For another example of gender disparity you could compare the consequent comparative success of the stars of Valley of the Dolls and The Dirty Dozen, both out the following year.

Inside Daisy Clover (1965) ***

Exploitation Hollywood. Cautionary tale of young singer in the 1930s seduced by the movies only to discover she is regarded as a plaything and a profit center rather than a human being. Not highly regarded at the time despite being directed by Oscar-nominated Robert Mulligan (To Kill A Mockingbird, 1962), gained greater traction since #Me Too!

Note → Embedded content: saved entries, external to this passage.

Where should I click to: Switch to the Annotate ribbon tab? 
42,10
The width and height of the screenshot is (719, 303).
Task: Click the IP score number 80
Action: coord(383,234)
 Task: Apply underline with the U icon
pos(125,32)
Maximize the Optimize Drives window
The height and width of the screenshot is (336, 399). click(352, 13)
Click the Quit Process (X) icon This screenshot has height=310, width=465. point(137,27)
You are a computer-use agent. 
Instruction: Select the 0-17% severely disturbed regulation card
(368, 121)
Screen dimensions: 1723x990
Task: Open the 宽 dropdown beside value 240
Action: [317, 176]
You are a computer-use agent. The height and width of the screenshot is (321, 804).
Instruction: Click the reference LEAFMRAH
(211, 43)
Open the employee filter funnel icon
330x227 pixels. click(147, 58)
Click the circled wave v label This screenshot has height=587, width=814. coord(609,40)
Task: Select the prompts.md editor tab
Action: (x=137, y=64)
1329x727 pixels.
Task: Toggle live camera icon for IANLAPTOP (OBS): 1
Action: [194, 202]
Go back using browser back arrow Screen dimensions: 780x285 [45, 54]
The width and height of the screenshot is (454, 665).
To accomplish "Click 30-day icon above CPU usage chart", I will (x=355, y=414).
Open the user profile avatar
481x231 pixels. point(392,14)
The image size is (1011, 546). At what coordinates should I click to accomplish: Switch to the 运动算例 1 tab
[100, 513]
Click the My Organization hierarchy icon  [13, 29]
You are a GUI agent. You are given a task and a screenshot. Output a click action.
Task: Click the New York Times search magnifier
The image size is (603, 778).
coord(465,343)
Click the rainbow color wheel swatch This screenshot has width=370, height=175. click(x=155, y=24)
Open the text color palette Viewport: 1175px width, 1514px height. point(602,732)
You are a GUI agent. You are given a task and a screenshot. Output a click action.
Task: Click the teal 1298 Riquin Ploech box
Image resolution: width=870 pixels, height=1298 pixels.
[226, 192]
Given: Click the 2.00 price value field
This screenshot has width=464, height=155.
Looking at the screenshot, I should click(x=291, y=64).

At the time the central performance by Natalie Wood (Cash McCall, 1960) seemed too much one-note, but on reflection, despite the endless popping and swivelling of her eyes (you can always see the whites, often to her detriment in acting terms), it appears a much truer reflection of a teenager caught in the headlights of the fame- and money-making machine. Christopher Plummer (Lock Up Your Daughters, 1969) delivers a devilishly restrained performance and there’s the bonus of an over-the-top turn by Robert Redford (The Chase, 1966), named Most Promising Newcomer in some parts.

The odds are stacked against Daisy Clover (Natalie Wood) from the start, living in a shack on a beachfront with an insane mother (Ruth Gordon), earning a living forging signatures on movie star portraits, but with a secret yen to become a singer. After sending a demo disk, cut in a fairground booth, to Swan Studios she finds doors opening. Raymond Swan (Christopher Plummer) turns her into a star. Having committed her mother to an institution, and for public consumption announced her dead, greedy Aunt Gloria (Betty Harford), now her legal guardian, signs her niece’s life away.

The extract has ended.